Comme le mandat de protection mentionné plus haut, le formulaire de Directives médicales anticipées (DMA), pour consentir ou refuser à l’avance cinq soins précis, bien que signé et expédié en bonne et due forme à la RAMQ, n’est donc pas une garantie lui non plus. « Aimez-vous mieux que le médecin parte à la recherche de votre formulaire pendant quelques jours ou qu’il vous parle, à vous et à vos proches, pour comprendre ce que vous voulez et vous expliquer votre situation ? », a résumé Ariane Plaisance.
Deux environnements légaux
Pour compliquer les choses, le Québec, selon les conférenciers, est l’une des rares législations au monde avec deux encadrements légaux simultanés, la loi québécoise et la loi canadienne. Deux situations problématiques en résultent. La loi canadienne acceptera en mars 2027 comme admissibles à l’AMM les personnes dont le seul problème est un trouble mental alors que la loi québécoise exclut formellement cette possibilité depuis 2023. Ensuite, l’administration de l’AMM à la suite d’une demande anticipée est toujours interdite par le code criminel, ce qui rend passible de poursuites au criminel le personnel médical. Celui-ci a cependant reçu l’assurance du gouvernement du Québec, dont le Directeur des poursuites criminelles et pénales (DPCP) est le seul à pouvoir amorcer une telle poursuite, qu’il n’y en aurait pas. Mai un nouveau gouvernement pourrait décider le contraire. Pour sa part, le gouvernement canadien a lancé une consultation sur ce sujet en décembre 2024 qui a pris fin le 14 février 2025 et le rapport est toujours attendu.
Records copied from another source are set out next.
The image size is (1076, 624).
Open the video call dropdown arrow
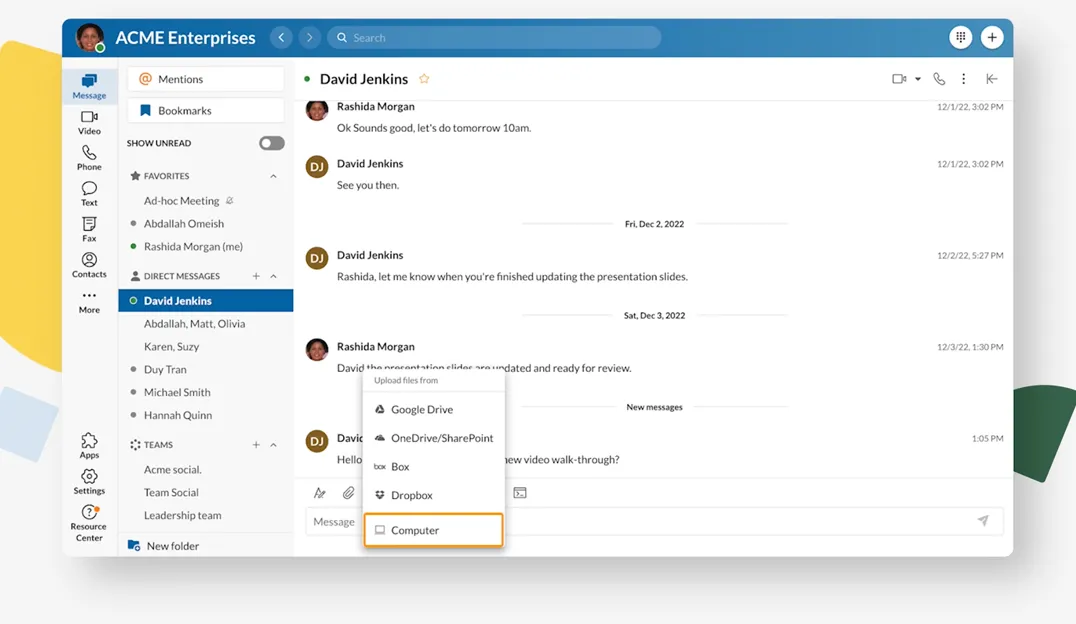tap(918, 79)
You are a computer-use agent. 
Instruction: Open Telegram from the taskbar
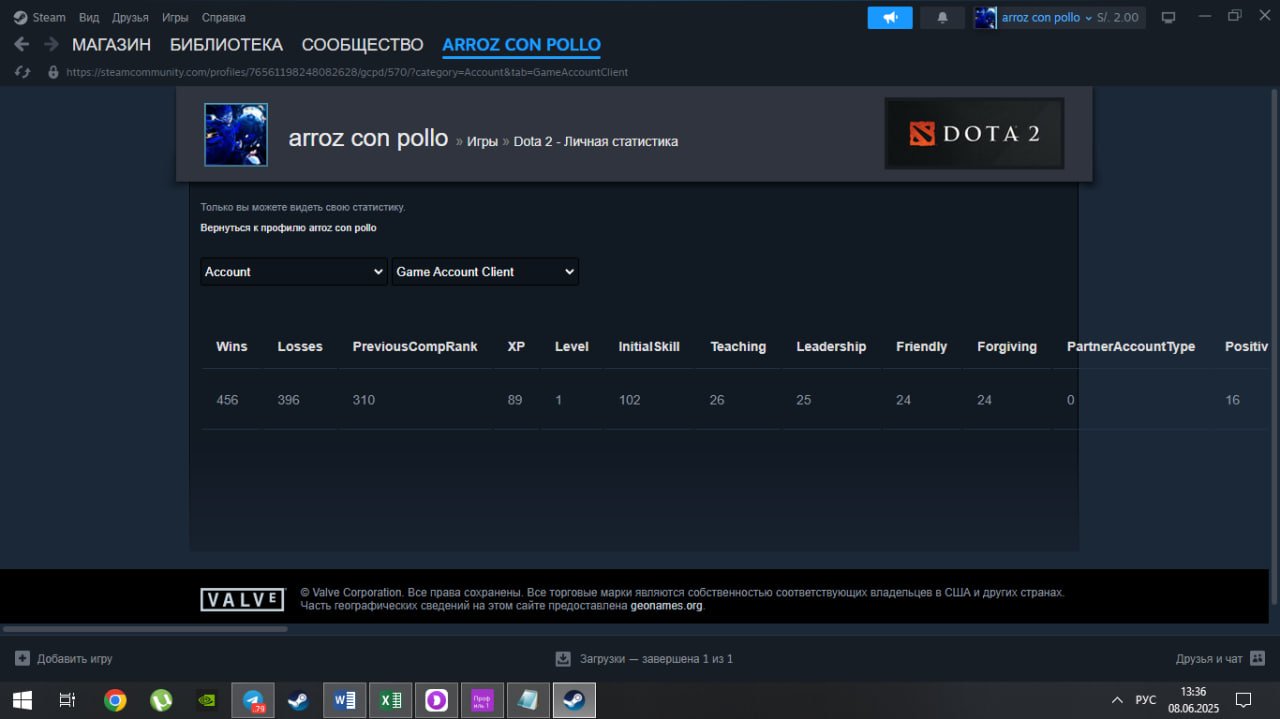tap(254, 701)
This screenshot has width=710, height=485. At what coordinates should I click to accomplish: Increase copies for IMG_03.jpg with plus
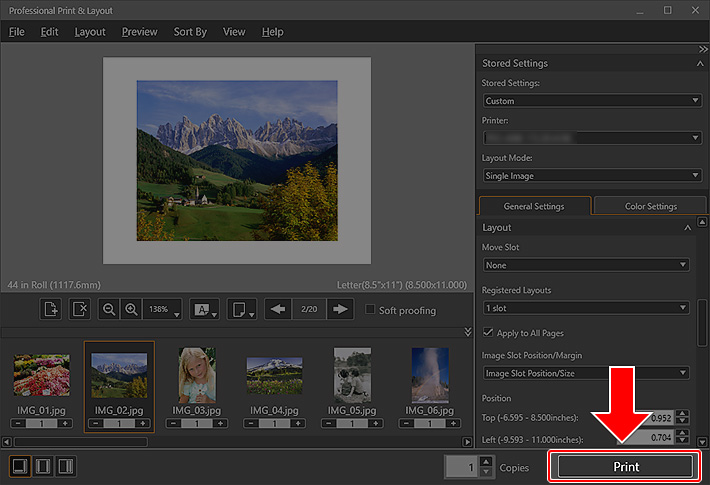pos(219,424)
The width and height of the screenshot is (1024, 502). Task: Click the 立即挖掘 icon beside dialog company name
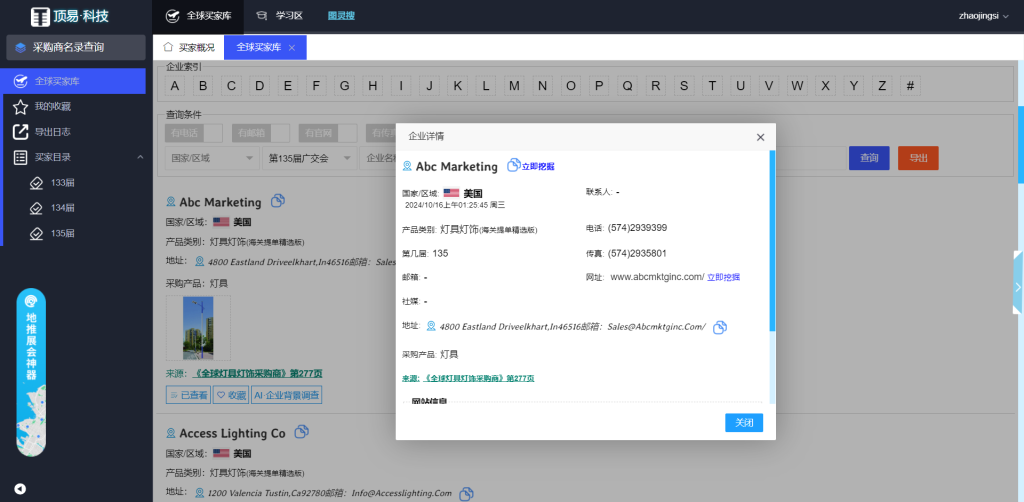514,166
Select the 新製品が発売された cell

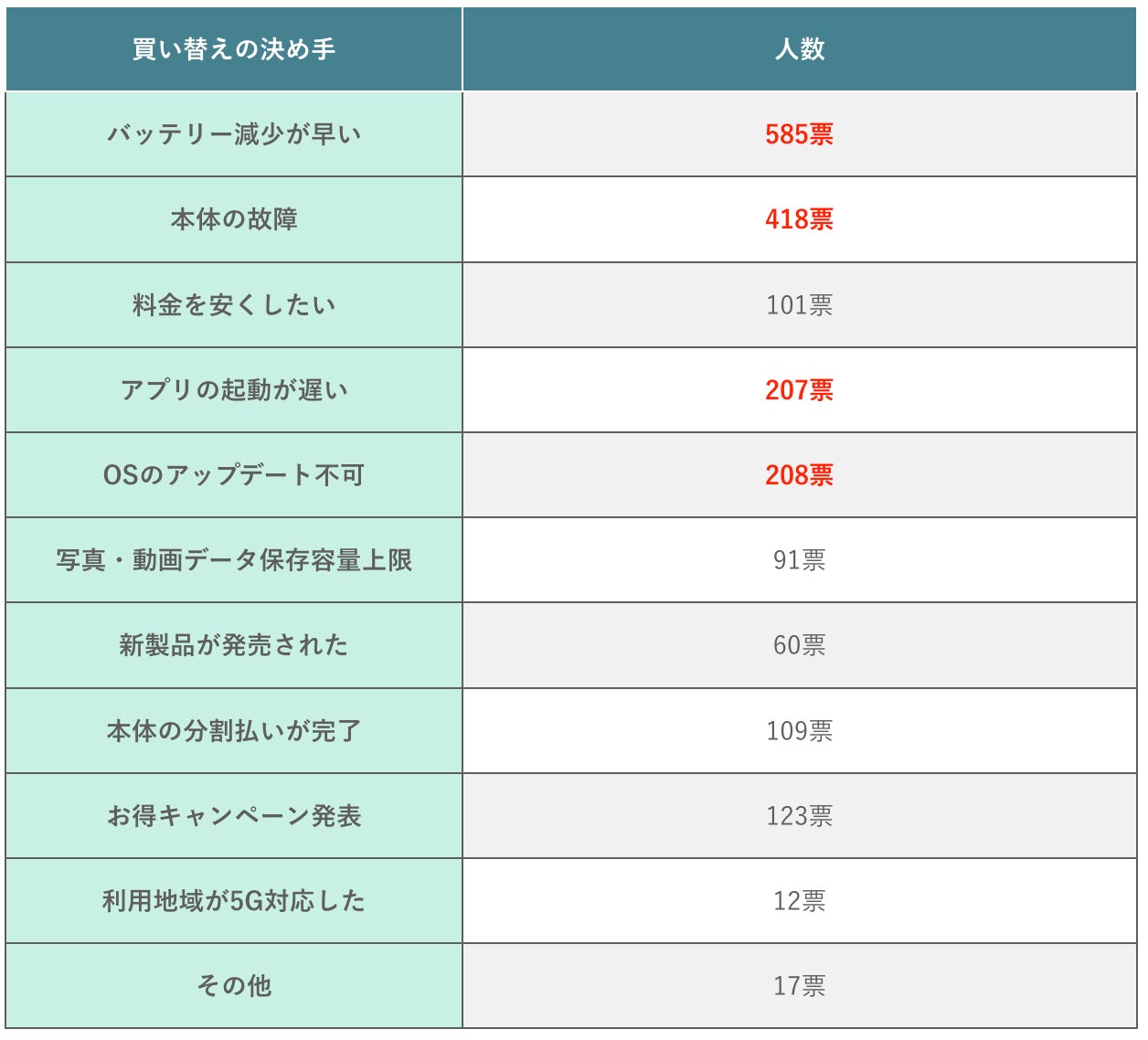(234, 645)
L’AMM : une astuce politique
Saviez-vous que le terme « aide médicale à mourir » a été délibérément adopté par le gouvernement du Québec pour amener cette intervention médicale dans le champ des compétences provinciales et ne pas la laisser exclusivement dans le champ fédéral avec son code criminel ? C’est ce que nous ont appris les deux conférenciers. En traitant l’AMM comme un soin et non comme une assistance au suicide ou une euthanasie, le Québec a utilisé cette astuce sans laquelle il n’aurait pas pu agir dans ce domaine. Un an plus tard, le Canada a lui aussi utilisé le terme AMM pour sa propre loi, mais en ajoutant le mot « autoadministrée », ce qui ajoute à la confusion.
AMM anticipée et interprétation
Comme l’AMM par demande anticipée s’applique à une situation à venir, il est fort probable que la confusion sera encore plus grande dans quelques années. En effet, selon le spécialiste en éthique clinique Hugues Vaillancourt, « comme c’est en prévision d’une situation d’inaptitude détaillée dans le formulaire de la demande, et comme c’est une loi qu’on essaie d’appliquer à tout le monde, on va avoir différentes interprétations du formulaire et de la loi. On se questionne sur la façon dont ce sera mis en œuvre ».
Les deux conférenciers ont rappelé l’importance d’introduire un tiers de confiance dans la démarche de demande anticipée pour la faire valoir le moment venu quelques années plus tard. « Ce n’est pas parce que vous avez fait une demande anticipée qu’elle va être écrite dans votre front ! », a déclaré Ariane Plaisance.
S’informer et en parler
Face à cette confusion générale, les deux chercheurs recommandent de mieux s’informer sur la fin de vie et sur la mort pendant qu’il est encore temps. Mieux connaître les types de soins de maintien de la vie et de fin de vie, leur nature, leurs risques et bénéfices. Mieux s’informer aussi sur la planification anticipée des soins.
Une bonne façon d’augmenter notre niveau de connaissance est, selon eux, de faire du bénévolat auprès de personnes en fin de vie, d’accompagner nos proches en fin de vie et de connaître nos droits en tant que patients.
[1]- L’enregistrement vidéo de la conférence se trouve à https://www.youtube.com/watch?v=_bnRnpaB010. Il est possible de suivre en même temps la transcription faite par l’intelligence artificielle en cliquant sur le mot « plus » sous le nombre de visionnements, puis sur le bouton « Afficher la transcription ».